Si era tiempo de habas, tras degustación previa por los huertos, elegíamos las más dulces y tiernas. Con los tomates pasaba lo mismo, dependía mucho del lugar y el mimo del hortelano, que más de una vez nos pillaron, pero al ir pedaleando casi nunca alcance nos dieron, excepto un día que por falta de cálculo huimos por delante de las pedradas del propietario y creyéndonos ya a salvo, nos sorprende por otro camino cortándonos el paso. El hombre había cambiado de mulo por uno de dos ruedas y motorizado. Democráticamente repartió varios guantazos, huerto vedado.

Saeteaba de repente plomizo el sol, final de curso y comienzo de verano.

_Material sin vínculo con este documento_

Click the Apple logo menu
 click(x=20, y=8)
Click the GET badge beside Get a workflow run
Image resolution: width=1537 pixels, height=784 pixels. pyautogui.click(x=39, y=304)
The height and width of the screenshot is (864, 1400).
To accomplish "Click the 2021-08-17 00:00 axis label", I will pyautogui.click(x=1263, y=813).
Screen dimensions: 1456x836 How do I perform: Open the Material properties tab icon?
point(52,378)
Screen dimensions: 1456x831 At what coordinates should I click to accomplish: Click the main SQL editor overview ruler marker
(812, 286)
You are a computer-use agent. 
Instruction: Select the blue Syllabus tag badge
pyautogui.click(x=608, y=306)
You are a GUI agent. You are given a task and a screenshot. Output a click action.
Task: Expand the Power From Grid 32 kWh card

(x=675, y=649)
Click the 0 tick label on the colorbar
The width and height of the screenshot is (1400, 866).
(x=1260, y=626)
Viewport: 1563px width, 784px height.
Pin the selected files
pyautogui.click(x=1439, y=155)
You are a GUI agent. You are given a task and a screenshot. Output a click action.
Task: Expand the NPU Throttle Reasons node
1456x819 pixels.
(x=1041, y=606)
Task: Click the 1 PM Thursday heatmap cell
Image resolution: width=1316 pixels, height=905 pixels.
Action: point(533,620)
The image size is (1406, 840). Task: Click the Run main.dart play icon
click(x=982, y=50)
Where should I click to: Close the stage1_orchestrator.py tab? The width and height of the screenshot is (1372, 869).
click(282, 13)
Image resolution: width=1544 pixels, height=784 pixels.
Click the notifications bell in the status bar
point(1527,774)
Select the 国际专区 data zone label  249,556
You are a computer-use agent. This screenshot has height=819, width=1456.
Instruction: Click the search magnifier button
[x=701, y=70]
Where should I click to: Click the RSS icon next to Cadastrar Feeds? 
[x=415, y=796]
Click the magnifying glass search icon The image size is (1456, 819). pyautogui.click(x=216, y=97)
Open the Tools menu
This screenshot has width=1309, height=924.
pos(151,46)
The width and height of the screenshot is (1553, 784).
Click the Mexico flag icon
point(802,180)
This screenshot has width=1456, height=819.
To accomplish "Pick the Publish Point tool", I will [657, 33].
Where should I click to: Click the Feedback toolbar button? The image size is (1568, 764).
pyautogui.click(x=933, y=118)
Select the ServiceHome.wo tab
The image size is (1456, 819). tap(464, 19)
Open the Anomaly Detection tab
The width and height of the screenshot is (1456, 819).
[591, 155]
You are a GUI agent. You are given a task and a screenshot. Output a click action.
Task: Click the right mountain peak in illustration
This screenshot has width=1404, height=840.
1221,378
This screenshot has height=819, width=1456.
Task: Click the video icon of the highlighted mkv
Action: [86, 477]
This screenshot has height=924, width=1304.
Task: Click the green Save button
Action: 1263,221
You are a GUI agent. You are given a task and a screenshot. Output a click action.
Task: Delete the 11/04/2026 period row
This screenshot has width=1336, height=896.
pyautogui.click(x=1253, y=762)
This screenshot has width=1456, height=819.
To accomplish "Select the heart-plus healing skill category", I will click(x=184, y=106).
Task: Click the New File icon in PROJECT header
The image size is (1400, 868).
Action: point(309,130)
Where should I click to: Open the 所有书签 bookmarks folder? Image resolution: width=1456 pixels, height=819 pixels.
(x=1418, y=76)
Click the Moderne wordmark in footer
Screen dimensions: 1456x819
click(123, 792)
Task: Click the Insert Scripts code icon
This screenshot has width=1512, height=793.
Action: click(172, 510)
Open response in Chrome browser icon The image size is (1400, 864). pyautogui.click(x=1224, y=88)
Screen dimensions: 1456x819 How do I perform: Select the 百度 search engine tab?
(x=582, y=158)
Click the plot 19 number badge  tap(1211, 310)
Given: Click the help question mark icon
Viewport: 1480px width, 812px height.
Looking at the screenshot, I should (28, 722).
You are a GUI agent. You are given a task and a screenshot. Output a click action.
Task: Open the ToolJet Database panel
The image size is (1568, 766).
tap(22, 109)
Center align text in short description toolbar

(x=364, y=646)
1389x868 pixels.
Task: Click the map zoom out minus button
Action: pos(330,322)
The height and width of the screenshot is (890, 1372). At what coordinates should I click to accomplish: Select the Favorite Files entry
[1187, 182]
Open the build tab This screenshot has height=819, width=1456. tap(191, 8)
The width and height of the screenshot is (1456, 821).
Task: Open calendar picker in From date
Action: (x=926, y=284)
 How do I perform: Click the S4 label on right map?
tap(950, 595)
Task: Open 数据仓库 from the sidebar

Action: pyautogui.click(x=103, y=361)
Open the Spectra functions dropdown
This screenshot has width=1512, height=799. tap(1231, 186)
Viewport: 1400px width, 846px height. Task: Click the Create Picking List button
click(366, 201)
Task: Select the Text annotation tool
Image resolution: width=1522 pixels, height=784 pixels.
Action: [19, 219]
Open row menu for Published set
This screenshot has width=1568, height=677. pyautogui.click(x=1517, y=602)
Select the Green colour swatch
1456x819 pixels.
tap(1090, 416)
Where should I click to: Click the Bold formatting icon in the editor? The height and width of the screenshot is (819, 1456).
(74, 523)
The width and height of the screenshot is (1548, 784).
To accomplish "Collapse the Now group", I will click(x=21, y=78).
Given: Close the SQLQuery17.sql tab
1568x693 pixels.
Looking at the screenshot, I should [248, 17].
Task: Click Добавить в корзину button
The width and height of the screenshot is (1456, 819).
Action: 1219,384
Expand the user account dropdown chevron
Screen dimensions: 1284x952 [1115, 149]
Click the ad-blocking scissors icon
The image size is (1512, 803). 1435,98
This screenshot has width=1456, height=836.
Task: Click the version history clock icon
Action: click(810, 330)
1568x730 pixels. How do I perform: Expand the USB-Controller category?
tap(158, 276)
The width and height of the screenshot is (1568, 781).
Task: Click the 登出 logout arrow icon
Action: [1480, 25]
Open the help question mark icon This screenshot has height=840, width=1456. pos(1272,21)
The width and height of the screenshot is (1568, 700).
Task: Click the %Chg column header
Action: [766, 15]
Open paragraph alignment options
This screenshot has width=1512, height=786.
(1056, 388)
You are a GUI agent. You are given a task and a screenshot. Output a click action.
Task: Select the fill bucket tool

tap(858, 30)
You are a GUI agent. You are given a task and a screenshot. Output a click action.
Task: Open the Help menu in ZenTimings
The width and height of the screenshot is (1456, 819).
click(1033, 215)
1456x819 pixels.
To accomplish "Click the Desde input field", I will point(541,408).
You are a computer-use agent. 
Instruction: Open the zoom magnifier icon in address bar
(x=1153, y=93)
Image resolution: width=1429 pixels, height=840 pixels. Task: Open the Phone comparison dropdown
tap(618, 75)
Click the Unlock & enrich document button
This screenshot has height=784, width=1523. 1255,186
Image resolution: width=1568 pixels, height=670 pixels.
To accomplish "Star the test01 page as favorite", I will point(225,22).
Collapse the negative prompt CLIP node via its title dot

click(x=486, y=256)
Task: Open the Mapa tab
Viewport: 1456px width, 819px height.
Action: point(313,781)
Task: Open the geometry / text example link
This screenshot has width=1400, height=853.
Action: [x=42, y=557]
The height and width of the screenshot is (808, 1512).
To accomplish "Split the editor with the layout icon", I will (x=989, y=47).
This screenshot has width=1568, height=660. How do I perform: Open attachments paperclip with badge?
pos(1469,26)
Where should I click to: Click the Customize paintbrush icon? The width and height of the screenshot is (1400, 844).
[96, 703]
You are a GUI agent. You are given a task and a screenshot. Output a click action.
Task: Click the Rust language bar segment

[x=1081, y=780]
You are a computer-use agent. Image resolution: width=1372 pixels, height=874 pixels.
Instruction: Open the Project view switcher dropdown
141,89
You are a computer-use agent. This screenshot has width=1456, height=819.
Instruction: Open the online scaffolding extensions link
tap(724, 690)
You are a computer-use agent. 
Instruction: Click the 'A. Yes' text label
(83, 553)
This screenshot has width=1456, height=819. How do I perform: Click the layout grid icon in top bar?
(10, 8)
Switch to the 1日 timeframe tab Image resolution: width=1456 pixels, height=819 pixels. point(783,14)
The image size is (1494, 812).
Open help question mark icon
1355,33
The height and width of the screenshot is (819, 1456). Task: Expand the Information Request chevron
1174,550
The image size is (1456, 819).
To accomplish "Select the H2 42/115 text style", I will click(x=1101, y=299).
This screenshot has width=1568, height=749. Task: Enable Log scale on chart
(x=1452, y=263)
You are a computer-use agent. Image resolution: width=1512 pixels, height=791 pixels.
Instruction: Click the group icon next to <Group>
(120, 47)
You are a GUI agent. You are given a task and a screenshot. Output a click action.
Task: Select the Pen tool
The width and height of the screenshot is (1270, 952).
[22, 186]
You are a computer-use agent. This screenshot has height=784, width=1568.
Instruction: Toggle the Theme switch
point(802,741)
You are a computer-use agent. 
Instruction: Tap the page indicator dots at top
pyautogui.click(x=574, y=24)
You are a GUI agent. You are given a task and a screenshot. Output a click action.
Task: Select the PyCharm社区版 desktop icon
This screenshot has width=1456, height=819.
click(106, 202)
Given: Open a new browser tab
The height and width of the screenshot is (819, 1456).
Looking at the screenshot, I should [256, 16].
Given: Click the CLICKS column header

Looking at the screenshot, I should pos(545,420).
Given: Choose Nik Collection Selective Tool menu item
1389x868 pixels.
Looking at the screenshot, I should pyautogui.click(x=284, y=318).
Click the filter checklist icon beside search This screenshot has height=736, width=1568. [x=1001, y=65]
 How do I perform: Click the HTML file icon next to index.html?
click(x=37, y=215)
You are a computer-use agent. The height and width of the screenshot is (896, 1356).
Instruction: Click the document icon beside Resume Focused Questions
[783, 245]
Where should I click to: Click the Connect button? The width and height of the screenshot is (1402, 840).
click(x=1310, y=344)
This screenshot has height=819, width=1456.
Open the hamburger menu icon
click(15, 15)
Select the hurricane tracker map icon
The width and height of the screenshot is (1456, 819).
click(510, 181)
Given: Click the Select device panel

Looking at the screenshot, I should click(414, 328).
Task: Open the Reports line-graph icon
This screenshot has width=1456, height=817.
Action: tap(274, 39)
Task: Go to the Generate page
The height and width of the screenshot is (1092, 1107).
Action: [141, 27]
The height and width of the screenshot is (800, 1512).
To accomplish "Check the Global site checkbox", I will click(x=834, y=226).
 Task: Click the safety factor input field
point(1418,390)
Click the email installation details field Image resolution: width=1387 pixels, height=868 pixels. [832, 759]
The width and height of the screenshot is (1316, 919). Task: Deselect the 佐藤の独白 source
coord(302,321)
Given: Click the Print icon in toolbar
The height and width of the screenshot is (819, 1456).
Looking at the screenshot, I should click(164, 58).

Por las mañanas no existía excusa alguna para redescubrir albercas a pié o pedaleando, subir al Puerto, repito, de montaña, a coger moras, qué, llenos de ribetes y hartos de fruto no se nos ocurría otra mejor forma de terminar la faena que utilizar el rico manjar como proyectiles y terminar todos embadurnados, como nazarenos, morados. Vuelta a cualquier charca para llegar a casa adecentados.

Las tardes, poco que decir, siesta de obligado cumplimiento bajo pena de arresto domiciliario, ni una mosca se podía mover por lo menos hasta las seis. De nuevo, tras la caída del astro salíamos a la plaza con el fin de rematar el día.

Los globos de “a peseta” los utilizábamos como obuses de largo alcance una vez que de agua habíamos llenado, guerra sin cuartel los del centro contra los de los barrios de arriba o los de abajo. Los vendía en el Pósito el “simpático” de Juan Miguel con su gran barriga cervecera y sus camisas de botones bien cosidos y apretados.

Todos los días no había dinero para globos, pero el ingenio siempre acudía al rescate del grupo. Llamar a las puertas y salir corriendo, de montería con las salamanquesas o jugar al escondite en cualquier calle previamente apedreadas a las bombillas del alumbrado, además de otros juegos más arriesgados, que omitirlos, será lo mejor para ambos.

Así transcurría el verano hasta el quince de agosto, tras las fiestas. A partir de ahí todos con chaquetilla o sudadera. Calor aún durante el día, tormentas por la tarde y noches frescas. Ya olía a colegio, mochilas y libros heredados. Los forasteros, las sillas de las puertas junto a los botijos todos se esfumaron. Se acababa el chollo, se acabó el verano.